III. Expectations and Limitations of Blockchain Analysis

1. What Is Blockchain Analysis?

In this section, we look at blockchain analysis as an investigative method that has proven useful in addressing tax enforcement challenges arising from the anonymity and decentralization of cryptocurrencies. By examining transaction data on the blockchain, it is possible to detect patterns, relationships, and activities among entities—such as identifiable individuals or organizations—involved in crypto transactions.

Transactions involving cryptocurrencies are recorded on the blockchain, and on public blockchains in particular, anyone can view and verify this information without special permission. This means that if a wallet address is known, it becomes possible to trace its transaction history and balances, as well as to infer which CEX accounts or wallets may be controlled by the same person. Blockchain analysis takes advantage not only of the traceability and transparency of cryptocurrencies, but also of their pseudonymous nature.

That said, blockchains themselves do not contain personally identifiable information. However, the process of converting fiat currency into cryptocurrency (known as an “on-ramp”) and converting it back into fiat (an “off-ramp”) is typically handled by centralized institutions that are subject to Know Your Customer (KYC) and anti-money laundering/counter-terrorist financing (AML/CTF) regulations.

As a result, these on- and off-ramps serve as key points of connection between on-chain activity and real-world identities. It should be noted, however, that decentralized exchanges (DEXs) generally do not offer services that directly convert cryptocurrencies into fiat currency.

Because centralized institutions still play a major role in providing crypto-related services, opportunities to receive payments in crypto remain limited compared to fiat currency, and real-world use cases for crypto as a means of payment are still relatively narrow. This situation persists in part because most cryptocurrencies are primarily used for purposes other than everyday payments.

For example, suppose that (1) an unverified CEX account or wallet address—one that has not completed identity verification—has conducted transactions on the blockchain with (2) a domestic CEX or another exchange that does require identity verification.

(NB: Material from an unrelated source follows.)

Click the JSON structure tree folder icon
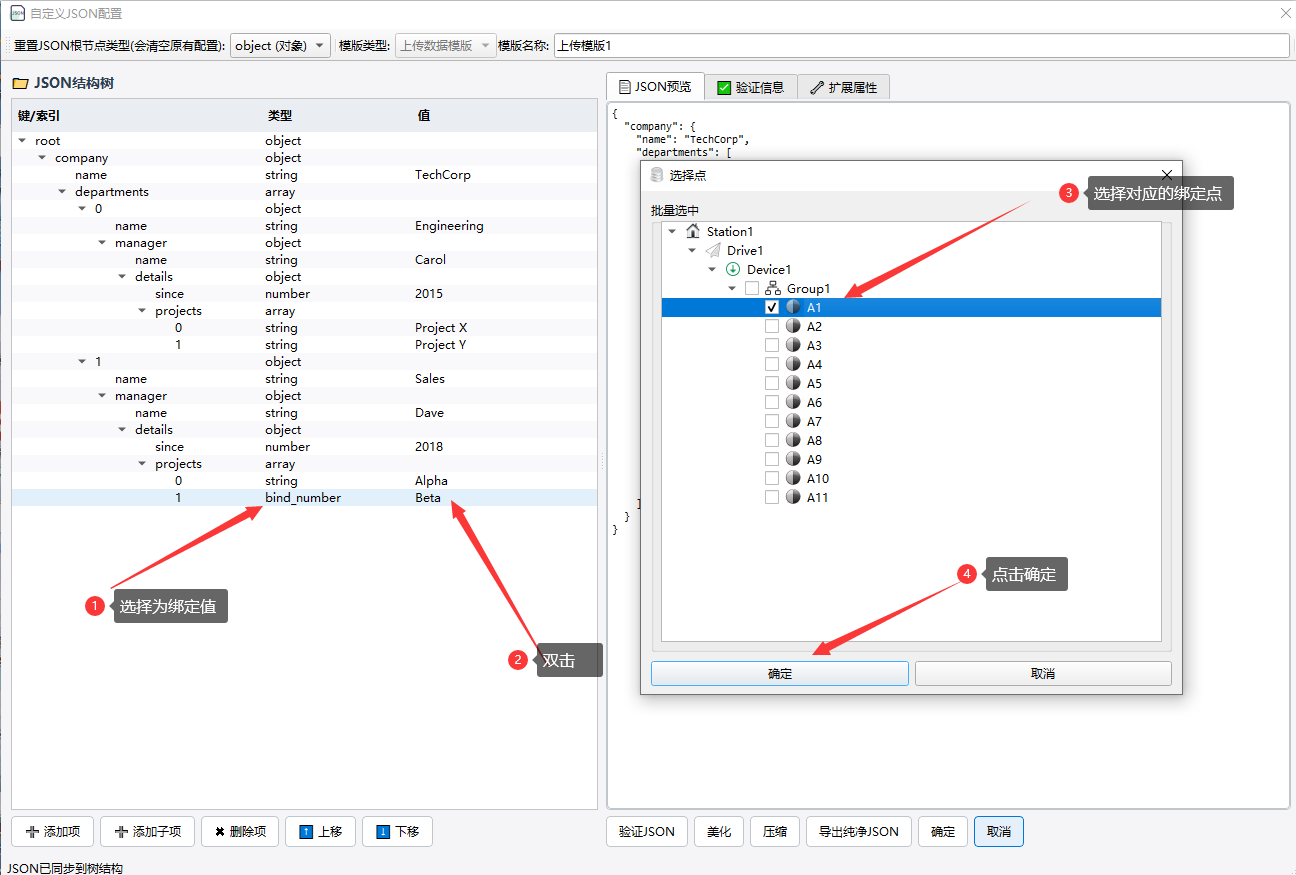1296x875 pixels. (x=20, y=83)
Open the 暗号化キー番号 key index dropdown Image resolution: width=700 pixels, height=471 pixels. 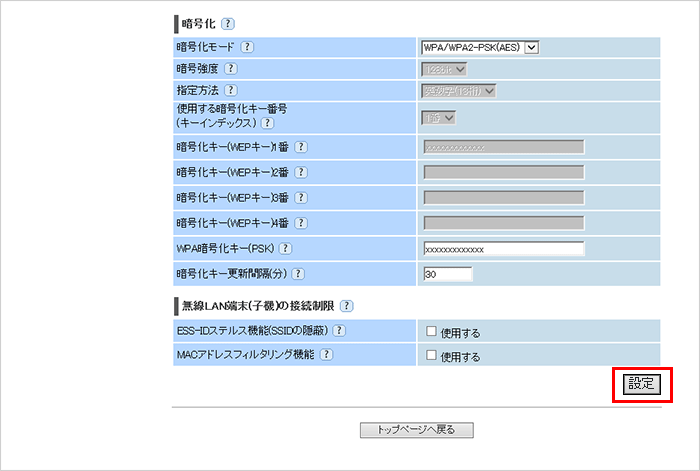[439, 118]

If it can be determined that both (1) and (2) are controlled by the same individual, then the identity of the person behind (1) can also be established. From there, other CEX accounts or wallets likely managed by the same person can be identified as well.

The National Tax Agency can identify (ⅰ) domestic CEX accounts by requesting information on Japanese taxpayers who meet specified criteria from domestic centralized exchanges (CEXs) during the investigation selection phase, as well as by requesting information on investigation targets from domestic CEXs during individual audits. Once it is established that a specific account is transacting with (ⅱ) “overseas CEXs or private wallets,” blockchain analysis can identify indicators that (ⅰ) and (ⅱ) are managed by the same individual. Through this process, it becomes possible to identify the individual controlling (ⅱ) and to uncover additional overseas CEX accounts or wallets that are likely under that individual’s control. Accordingly, blockchain analysis is a highly effective investigative tool in both the case selection stage and the individual audit stage.

Blockchain analysis can remain effective even where technologies designed to enhance anonymity are deliberately employed. For example, blockchain data may still allow investigators to trace transactions and fund flows or to identify the controllers of CEX accounts and private wallets in situations such as the following1:
・Transfers of crypto assets from Wallet A to Wallet B using multiple intermediary private wallets to complicate tracing
・Use of mixing or tumbling services that pool crypto assets from multiple users to obscure the origin and ownership of funds
・Use of services or protocols that enable transfers between different blockchain networks, resulting in complex and layered transaction paths
・Use of privacy-focused cryptocurrencies, such as Monero or Zcash, which employ advanced cryptographic techniques to conceal transaction details

At present, tax authorities are likely to depend primarily on blockchain analysis tools provided by private-sector firms. Although basic analysis can be conducted using publicly available (free) tools and websites, more precise and reliable analysis is achievable through professional platforms such as Reactor, a transaction-tracking tool offered by Chainalysis, a leading blockchain analytics company. By inputting a specific wallet address into Reactor, analysts can identify address groups associated with that address through clustering techniques—groupings of multiple wallet addresses inferred to be controlled by the same entity. This allows investigators to determine which entities (such as individuals, organizations, CEXs, or other groups) are connected to those addresses, or to visualize transaction flows graphically to identify the routes and ultimate destinations of funds.

Specifically, Reactor enables the following analytical functions2:
・Wallet address association (clustering)
・Analysis of cluster attributes, including addresses contained within the cluster, aggregate balances, internal and external transaction flows, and the cluster’s classification (e.g., CEXs, organizations involved in fraud or money laundering)
・Linkage between clusters and identified entities, such as determining that a particular wallet address belongs to an overseas exchange; the use of Chainalysis’s proprietary entity attribution data enhances both the accuracy and efficiency of this process

In addition, Reactor provides intuitive visualizations of transaction flows and inter-cluster relationships, allowing analysts to understand how funds move across the blockchain ecosystem. This visualization capability is particularly effective in identifying the ultimate destination or storage location of crypto assets.